The San Francisco Examiner






Publication date:03/21/2002

Against all odds

By Rachel Howard
Of The Examiner Staff

    Mac Wellman, renegade playwright and master of meaningful pseudo-babble, is also on this recent afternoon the king of understatement.

    "It's a very unusual opera," he says of American Conservatory Theater's "The Difficulty of Crossing a Field," for which he wrote the libretto. "It's small, and the text is rather important. It's not a conventional melodrama, and 99 percent of American theater is. For a while I didn't think it would happen because I didn't think there was a venue for it. Where do you perform something like this?"

    That last issue will be answered this weekend when "Crossing" receives its world premiere at Theater Artaud. But the question remains: How does "something like this," a nonlinear opera for a cast of nine and string quartet, get made in the first place?

    Incredible journey

    Over much time and with much intrepidation, evidently.

    Wellman began the project way back in 1994, during a two-year residency at ACT. He had read a lot of the San Francisco Civil War writer Ambrose Bierce as a kid ("because nasty little boys like Bierce") and decided to adapt Bierce's short story about an antebellum plantation owner who vanishes one afternoon while traversing his property.

    Within a year the project had a composer: David Lang, co-founder of New York's Bang on a Can Festival of experimental music, was at ACT completing a score for "The Tempest," and the two mavericks instantly hit it off.

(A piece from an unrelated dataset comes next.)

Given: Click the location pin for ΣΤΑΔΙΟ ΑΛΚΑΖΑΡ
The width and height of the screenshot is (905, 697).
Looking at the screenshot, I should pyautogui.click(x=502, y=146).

But it wasn't until 1998 that the Kronos Quartet got thrown into the mix, when "Crossing" received its first workshop preview. And at every step of the way just about every party involved doubted the work would see its world premiere.

    "It was so speculative -- even until this year it didn't look like it would happen," Lang said from his Manhattan home. "We all had to be in the same place to work on it. And it's just a ridiculous project, really."

    Ridiculous because only Lang had ever worked on an opera, and this was an opera produced by a theater company. And with Wellman contributing his typically poetic, nonchronological and deliberately perplexing writing, and the ever-theatrical Kronos performers to experiment with, all opera conventions vanished as decisively as the work's missing Southerner.

    "The composers that write for us are frequently stretching into realms even they thought they'd never be part of," said David Harrington, one-quarter of the Kronos, which just wrapped up its 2002 season at the Yerba Buena Center for the Arts. "But I don't think even we realized we were actually doing an opera until we performed it."

    Dramatic conceit

    Still, the collaborators quickly found a pillar to hold the creative process together. In the story, the plantation owner's wife Mrs. Williamson (played by well-known opera singer Julia Migenes) is the only witness to the disappearance, and she goes crazy and speechless from shock and grief. Early in his writing Wellman decided, in a stroke of perverse but inspired logic, that the dumbstruck Mrs. Williamson ought to be the only lucid and coherent voice in the piece.

    When Lang began working on the score he composed her aria first, giving her a hauntingly simple melody echoed from afar by Harrington's playing. It has become the climax of the opera's seventh and final scene (Wellman has termed the scenes "tellings"), and Harrington and the other Kronos members, who are in costume, play a theatrical part in it.

    "The music David has written is really heart-wrenching," the mild-mannered Wellman gushes. "His music fulfills what is suggested in my words."

    But it is precisely because things are "suggested" in Wellman's words that Lang faced a delicate challenge.

    "Mac likes to be ambiguous, and music doesn't like to be ambiguous," he explained. "He wants you to think everything is just what is in front of you and also everything unspoken at the same time. He doesn't want to take a side and say 'this is symbolic of something else.' He says, 'Here is this thing, it might or might not be something larger.'

    "But music goes to that place inside you where you access emotion without words. It gives things an emotional life and there's no way around that."

    Real-world resonance

    And the months since Sept. 11 have brought to mind a saddening new host of analogies to read into Wellman's suggestions, a few of which ACT artistic director Carey Perloff raised at a recent rehearsal.

    "She was talking about the disaster of Mr. Williamson, how unnatural it is for there not to be any remains, and I found that a profound thing to say," Harrington recalled.

    Wellman himself sees the parallels.

    "Seeing the run-through, yeah, Sept. 11 popped up in my mind -- everything is completely different now, as it was for Mrs. Williamson," Wellman said. "I would not say that I was prophetic because that would be ghoulish and demented, though a lot of people in New York are thinking in that way right now because New York is depressed and in shock.

    "I think this will be a piece that raises a lot of questions," he continued. "Why do bad things happen to some people and not others? Why do people vanish?"

    E-mail Rachel Howard at

    The Difficulty of Crossing a Field runs 8 p.m. Friday and Saturday and 2 p.m. Sunday at Theater Artaud, 450 Florida St. (between 17th and Mariposa), San Francisco. Tickets are $25 and $30; call (415) 749-2ACT.